Required work: Skip the pictures. Return exactly the lines from the one containing "Task: Open the Profil dropdown list" through the end of the entries below.

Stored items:
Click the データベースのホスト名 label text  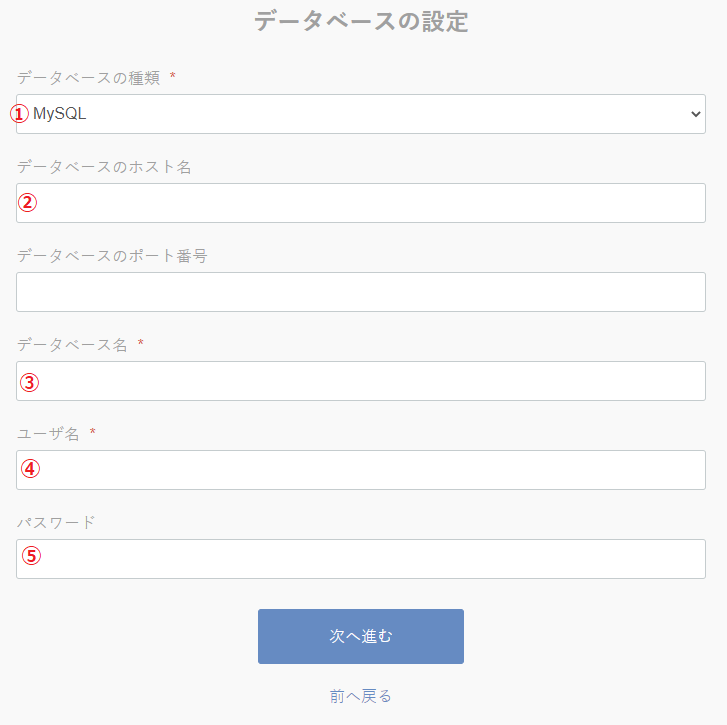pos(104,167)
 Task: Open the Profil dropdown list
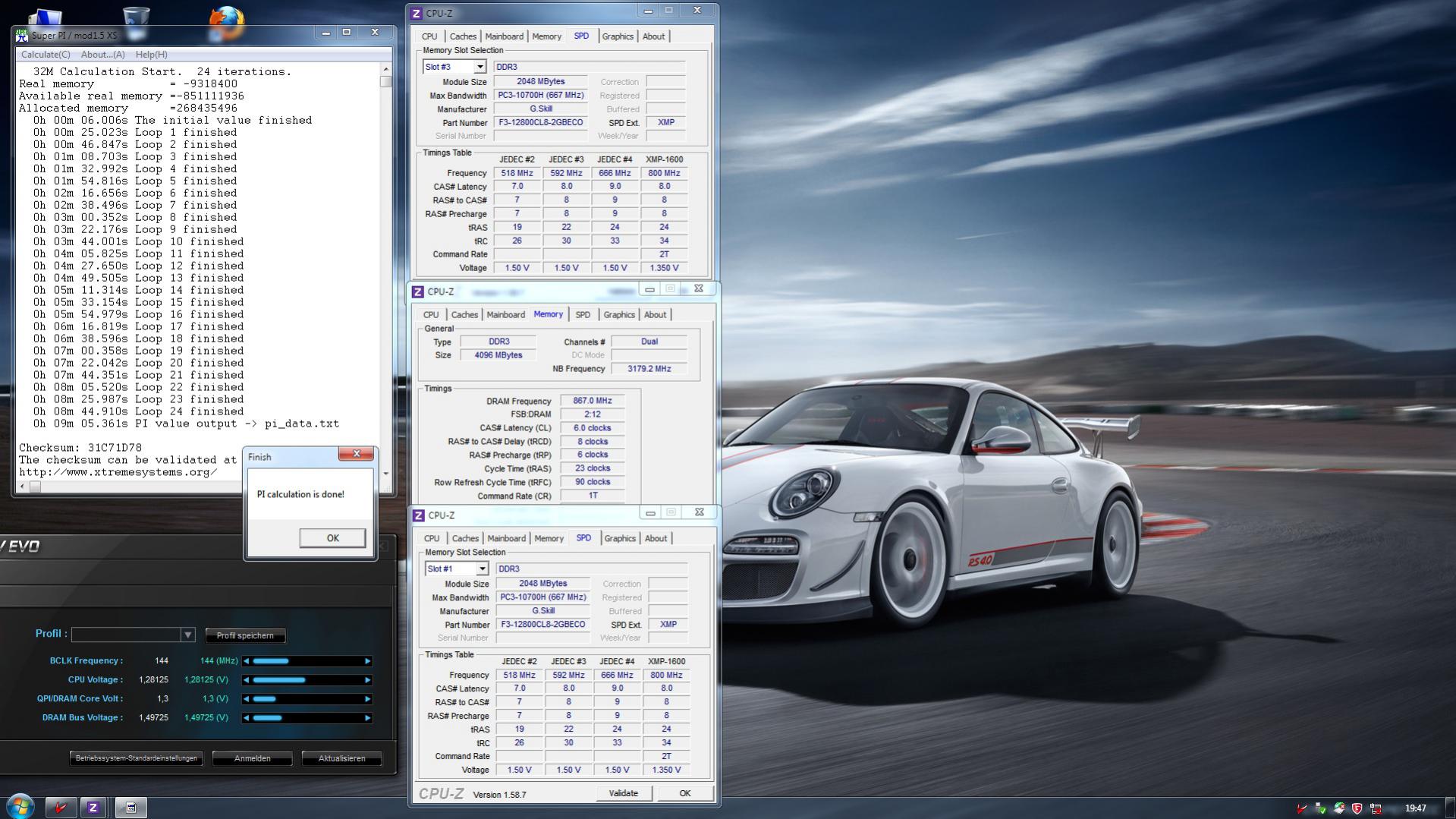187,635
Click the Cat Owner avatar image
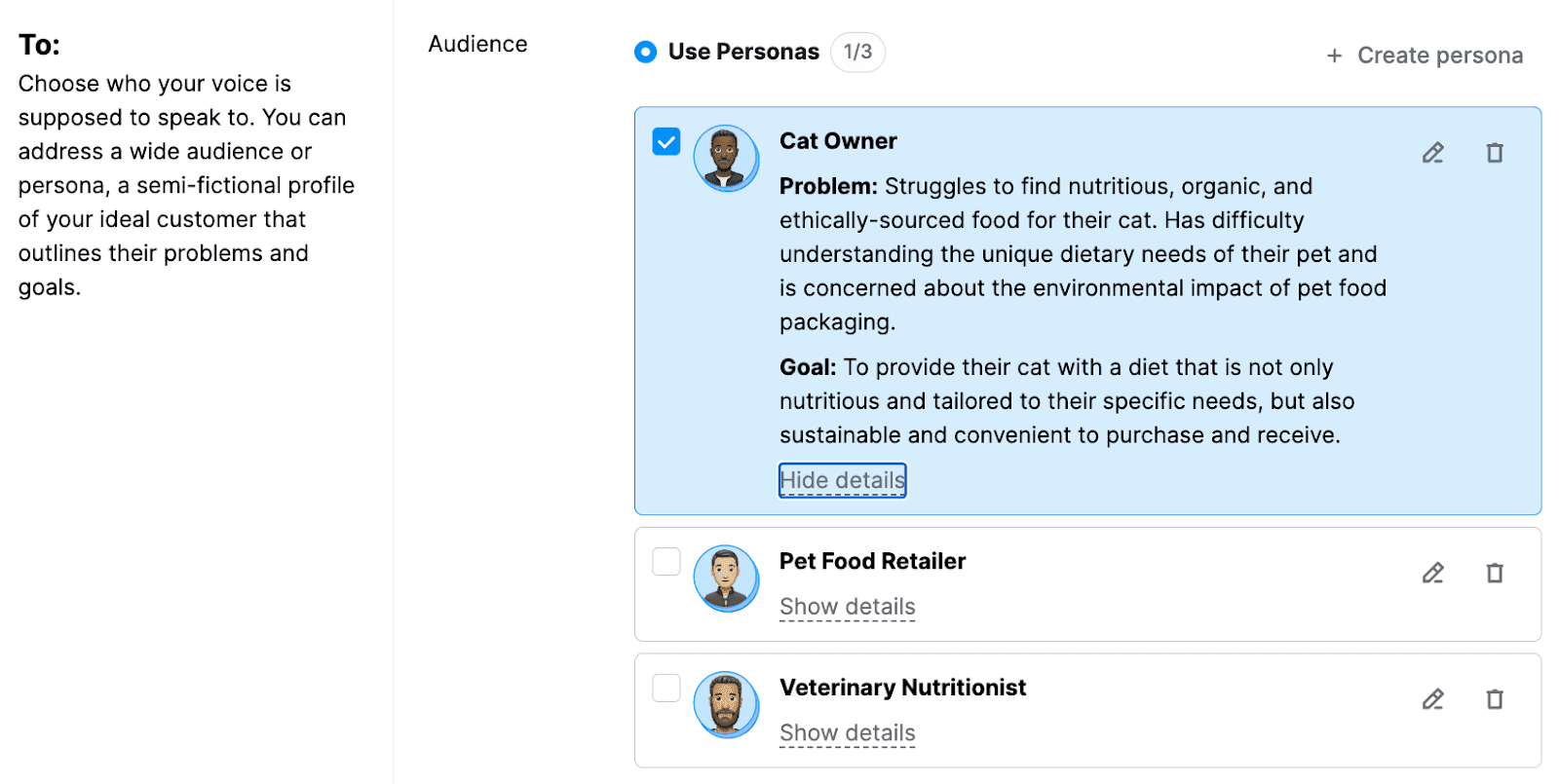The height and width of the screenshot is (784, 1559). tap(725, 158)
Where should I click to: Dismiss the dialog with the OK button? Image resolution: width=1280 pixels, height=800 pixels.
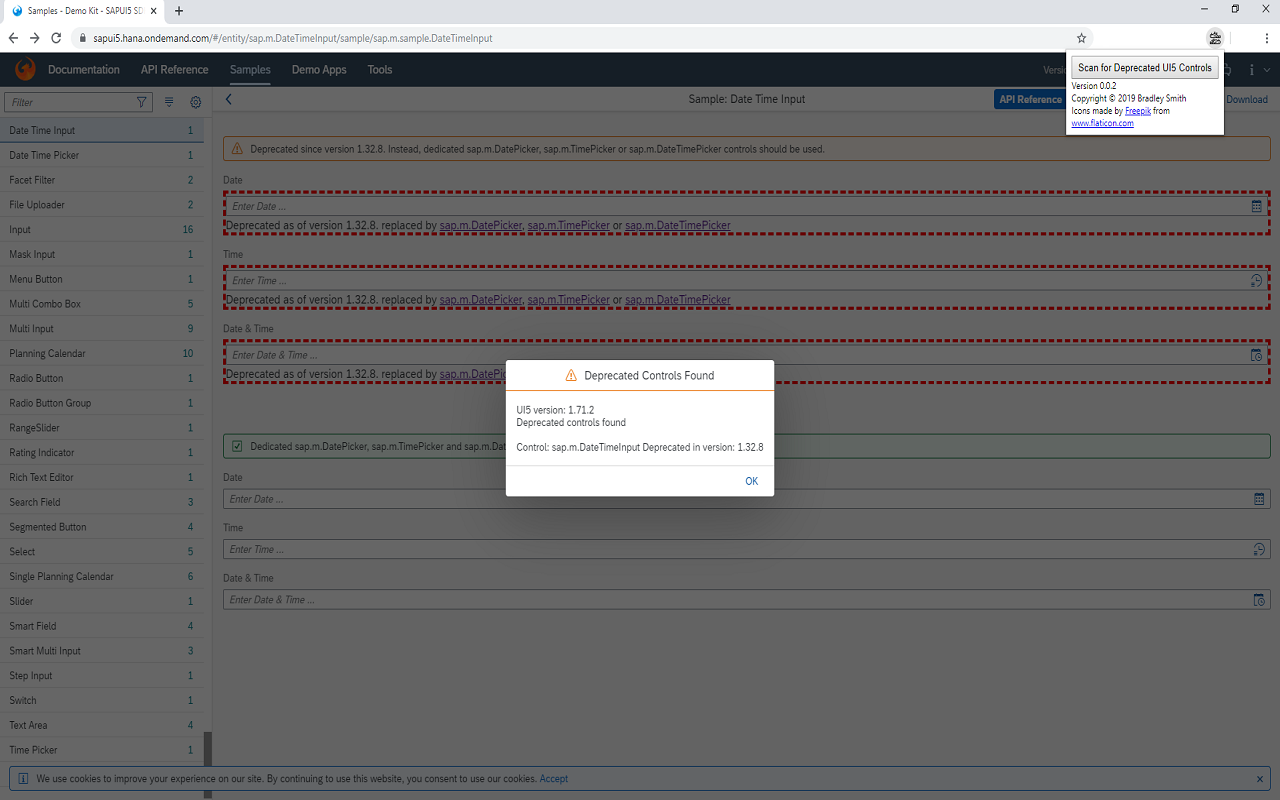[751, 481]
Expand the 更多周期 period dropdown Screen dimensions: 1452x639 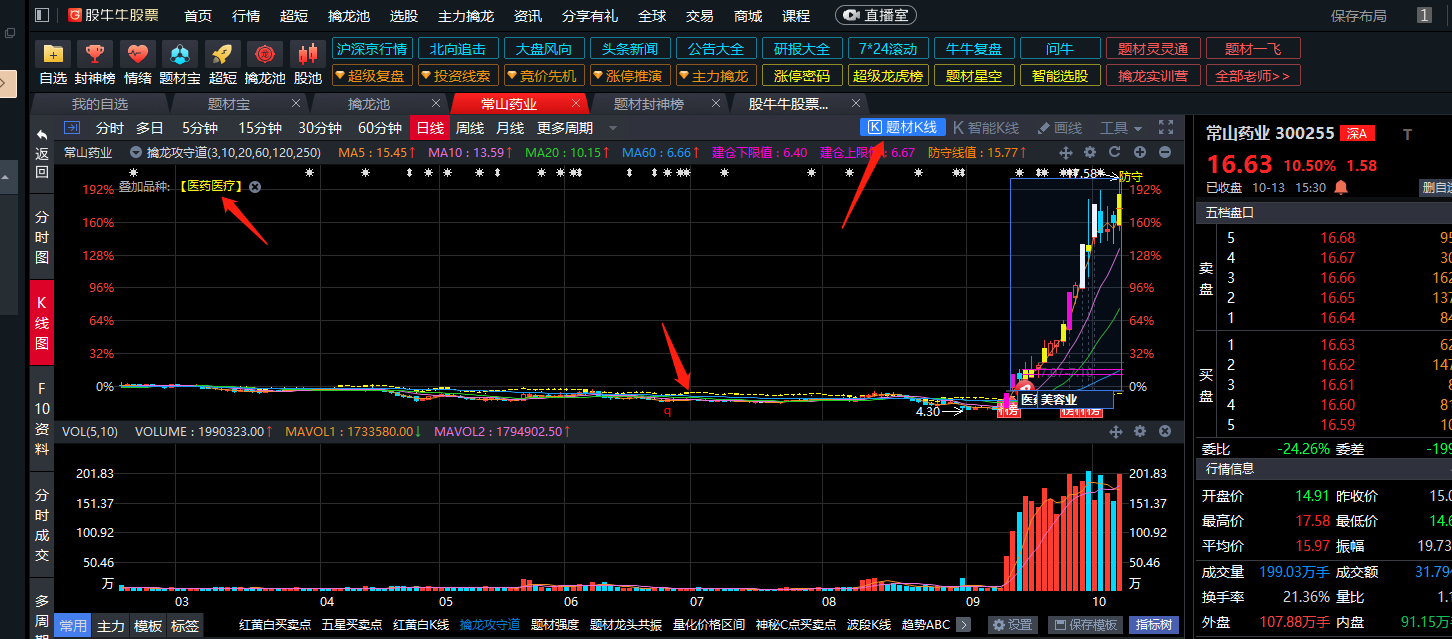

Output of the exercise:
 Task: Open the Profil dropdown list
187,635
Click the Cat Owner avatar image
The height and width of the screenshot is (784, 1559). tap(725, 158)
Where should I click to: Dismiss the dialog with the OK button? Image resolution: width=1280 pixels, height=800 pixels.
[751, 481]
Expand the 更多周期 period dropdown Screen dimensions: 1452x639 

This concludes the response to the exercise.